Auteur de théâtre célébré, il est aussi un scénariste reconnu. Il a ainsi collaboré à plusieurs reprises avec Steven Spielberg pour lequel il a signé le script du remake de West Side Story et surtout le scénario du magnifique The Fabelmans qui vient de sortir au ciné.
Une série mythique
Une dizaine d’années après la création de la pièce, en 2003, la chaîne HBO confie la réalisation d’une mini-série de prestige au grand cinéaste Mike Nichols, qui engage un casting de rêve de stars multi-oscarisées pour la porter à l’écran. Al Pacino est ainsi un terrifiant et pathétique Roy Cohn, Meryl Streep endosse pas moins de trois rôles (dont celui d’un rabbin) tandis qu’Emma Thompson est stupéfiante en Ange de l’Amérique. Le rôle de Prior est quant à lui confié au jeune et joli Justin Kirk, qui s’était fait remarquer précédemment en gay aveugle dans Love ! Valour ! Compassion !, et qu’on a revu depuis dans diverses séries dont Weeds et la très homosensible Modern family. Couronnée par plusieurs Golden Globes et Emmy Awards, Angels in America marque une étape majeure dans la représentation de l’homosexualité et du sida à la télévision américaine.
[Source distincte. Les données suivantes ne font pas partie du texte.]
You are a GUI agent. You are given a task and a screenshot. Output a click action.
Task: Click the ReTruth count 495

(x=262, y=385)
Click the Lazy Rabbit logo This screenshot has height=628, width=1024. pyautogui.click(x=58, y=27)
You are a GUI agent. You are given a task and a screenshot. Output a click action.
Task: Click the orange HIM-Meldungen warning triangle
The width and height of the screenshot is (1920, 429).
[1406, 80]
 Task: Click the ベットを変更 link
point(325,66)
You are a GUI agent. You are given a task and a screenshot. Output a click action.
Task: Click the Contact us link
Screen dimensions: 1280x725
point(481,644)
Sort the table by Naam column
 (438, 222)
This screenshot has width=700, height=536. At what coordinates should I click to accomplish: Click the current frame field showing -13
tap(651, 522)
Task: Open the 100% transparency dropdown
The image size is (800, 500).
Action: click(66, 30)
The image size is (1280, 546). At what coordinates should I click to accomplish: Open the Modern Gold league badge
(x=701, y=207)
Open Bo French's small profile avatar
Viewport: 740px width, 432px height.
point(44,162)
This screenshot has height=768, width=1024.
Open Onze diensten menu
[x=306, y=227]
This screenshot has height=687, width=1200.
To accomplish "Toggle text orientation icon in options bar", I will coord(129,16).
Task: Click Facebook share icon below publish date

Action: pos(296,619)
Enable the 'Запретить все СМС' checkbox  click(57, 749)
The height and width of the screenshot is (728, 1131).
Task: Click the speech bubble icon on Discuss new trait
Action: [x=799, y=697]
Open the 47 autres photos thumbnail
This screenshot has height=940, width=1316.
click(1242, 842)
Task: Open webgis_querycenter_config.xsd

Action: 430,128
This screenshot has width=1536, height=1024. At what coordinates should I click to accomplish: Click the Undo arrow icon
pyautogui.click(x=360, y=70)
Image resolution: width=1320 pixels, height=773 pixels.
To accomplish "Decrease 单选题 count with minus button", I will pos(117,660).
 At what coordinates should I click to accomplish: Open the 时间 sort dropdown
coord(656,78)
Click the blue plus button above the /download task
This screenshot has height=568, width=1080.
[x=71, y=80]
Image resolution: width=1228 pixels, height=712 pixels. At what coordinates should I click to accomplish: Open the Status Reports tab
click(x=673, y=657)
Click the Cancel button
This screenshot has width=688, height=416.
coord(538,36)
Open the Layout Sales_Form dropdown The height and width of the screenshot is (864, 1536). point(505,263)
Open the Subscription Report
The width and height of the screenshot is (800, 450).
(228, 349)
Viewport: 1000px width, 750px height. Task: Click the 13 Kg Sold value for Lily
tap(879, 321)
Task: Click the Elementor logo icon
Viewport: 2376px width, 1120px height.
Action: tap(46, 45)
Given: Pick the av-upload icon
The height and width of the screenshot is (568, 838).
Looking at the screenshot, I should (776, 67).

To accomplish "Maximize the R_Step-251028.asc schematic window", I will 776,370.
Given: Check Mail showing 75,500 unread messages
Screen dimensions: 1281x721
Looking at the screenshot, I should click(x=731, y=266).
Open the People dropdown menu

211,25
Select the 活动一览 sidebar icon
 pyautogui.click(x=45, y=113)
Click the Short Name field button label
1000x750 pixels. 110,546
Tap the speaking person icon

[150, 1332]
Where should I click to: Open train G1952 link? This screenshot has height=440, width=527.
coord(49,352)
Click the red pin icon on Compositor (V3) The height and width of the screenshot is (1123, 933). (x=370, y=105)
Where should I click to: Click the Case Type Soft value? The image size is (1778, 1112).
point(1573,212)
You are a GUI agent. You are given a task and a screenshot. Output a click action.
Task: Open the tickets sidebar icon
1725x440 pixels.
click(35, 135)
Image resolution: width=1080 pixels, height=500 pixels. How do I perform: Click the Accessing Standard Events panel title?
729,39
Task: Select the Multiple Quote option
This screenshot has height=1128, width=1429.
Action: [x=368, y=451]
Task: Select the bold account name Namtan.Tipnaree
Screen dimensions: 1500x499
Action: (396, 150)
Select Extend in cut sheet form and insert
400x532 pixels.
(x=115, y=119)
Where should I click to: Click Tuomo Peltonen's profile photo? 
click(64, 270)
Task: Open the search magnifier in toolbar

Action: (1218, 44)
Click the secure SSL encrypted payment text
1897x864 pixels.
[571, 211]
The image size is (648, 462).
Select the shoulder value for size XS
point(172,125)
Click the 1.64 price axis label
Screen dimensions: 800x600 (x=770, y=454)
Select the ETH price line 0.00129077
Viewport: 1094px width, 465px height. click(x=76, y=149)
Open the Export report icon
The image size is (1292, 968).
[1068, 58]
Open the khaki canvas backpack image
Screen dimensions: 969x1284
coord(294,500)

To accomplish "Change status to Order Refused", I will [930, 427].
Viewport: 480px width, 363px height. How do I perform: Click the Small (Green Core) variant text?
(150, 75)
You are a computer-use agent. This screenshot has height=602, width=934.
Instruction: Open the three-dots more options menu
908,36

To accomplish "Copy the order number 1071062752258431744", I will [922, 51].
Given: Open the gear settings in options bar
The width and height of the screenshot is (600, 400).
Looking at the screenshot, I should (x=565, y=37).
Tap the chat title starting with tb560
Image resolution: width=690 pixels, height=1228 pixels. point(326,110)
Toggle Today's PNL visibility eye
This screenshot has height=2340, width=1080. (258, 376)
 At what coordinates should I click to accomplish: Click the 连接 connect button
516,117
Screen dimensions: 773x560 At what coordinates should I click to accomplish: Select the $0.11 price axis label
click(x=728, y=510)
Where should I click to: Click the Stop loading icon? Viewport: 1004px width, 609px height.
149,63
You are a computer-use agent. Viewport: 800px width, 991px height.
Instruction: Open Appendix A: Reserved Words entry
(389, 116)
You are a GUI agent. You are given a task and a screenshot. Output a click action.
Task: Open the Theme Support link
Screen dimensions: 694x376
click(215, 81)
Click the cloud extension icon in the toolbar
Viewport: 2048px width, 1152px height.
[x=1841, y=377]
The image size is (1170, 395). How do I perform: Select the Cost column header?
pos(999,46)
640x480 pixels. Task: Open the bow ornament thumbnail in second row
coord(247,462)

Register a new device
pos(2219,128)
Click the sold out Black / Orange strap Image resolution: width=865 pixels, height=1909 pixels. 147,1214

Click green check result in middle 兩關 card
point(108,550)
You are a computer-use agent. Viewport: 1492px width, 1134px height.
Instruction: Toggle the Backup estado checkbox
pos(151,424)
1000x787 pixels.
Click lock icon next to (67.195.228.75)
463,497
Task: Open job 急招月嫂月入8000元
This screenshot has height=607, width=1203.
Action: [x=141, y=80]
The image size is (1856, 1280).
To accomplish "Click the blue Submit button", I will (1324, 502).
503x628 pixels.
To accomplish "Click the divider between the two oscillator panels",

Un acteur sur lequel on a très envie de se pencher
Difficile de ne pas remarquer, au milieu des excellents acteurs de la Comédie Française qu’Arnaud Desplechin a réunis pour sa mise en scène — Michel Vuillermoz, Dominique Blanc, Jérémy Lopez, Gaël Kamilindi —, l’élégant et séduisant interprète de Prior : Clément Hervieu-Léger. Âgé de 46 ans, ce comédien à la beauté presque androgyne ne les fait vraiment pas. Entré au Français il y a quinze ans, il enchaîne depuis les rôles et les mises en scène.
Ce n’est pas la première fois qu’e sa carrière lui a fait croiser l’homosexualité : il a ainsi travaillé au théâtre et au cinéma avec Patrice Chéreau, monté une pièce de Jean-Luc Lagarce (Le Pays lointain) et incarné une femme trans dans le téléfilm La Reine des connes en 2009.
Un homosexuel homophobe
Roy Cohn n’a pas été pour rien surnommé “le mauvais génie de l’Amérique”. Si la plupart des personnages d’Angels in America sont de pure fiction, Roy Cohn, lui, a bien existé, et son fantôme ne cesse de hanter les Etats-Unis : cet ultraconservateur antisémiste, anticommuniste et homophobe (alors qu’il était juif et gay…) fut ainsi le premier mentor d’un certain Donald Trump, dont il fut l’avocat.
Tricheur, menteur, violent, en lien avec la mafia, Cohn commença sa carrière comme assistant du sénateur McCarthy, hystérique procureur de la lutte contre les communistes dans les années 1950. Il joua également un rôle actif dans la condamnation à mort du couple Rosenberg, accusé d’espionnage au profit de l’Union Soviétique. Plus tard, il fut très proche des présidents républicains, que ce soit Richard Nixon ou Ronald Reagan, dont il soutenait les politiques très peu gay friendly ainsi que l’indifférence envers les malades du sida.
Grâce à la femme de Reagan, Nancy, il réussit néanmoins à se faire prescrire de l’AZT, seul médicament (à l’efficacité toute relative) contre le sida au début des années 1980, et ce alors qu’il niait être atteint de la maladie et prétendait souffrir d’un cancer du foie. C’est pourtant bien le sida qui l’emporta en 1986.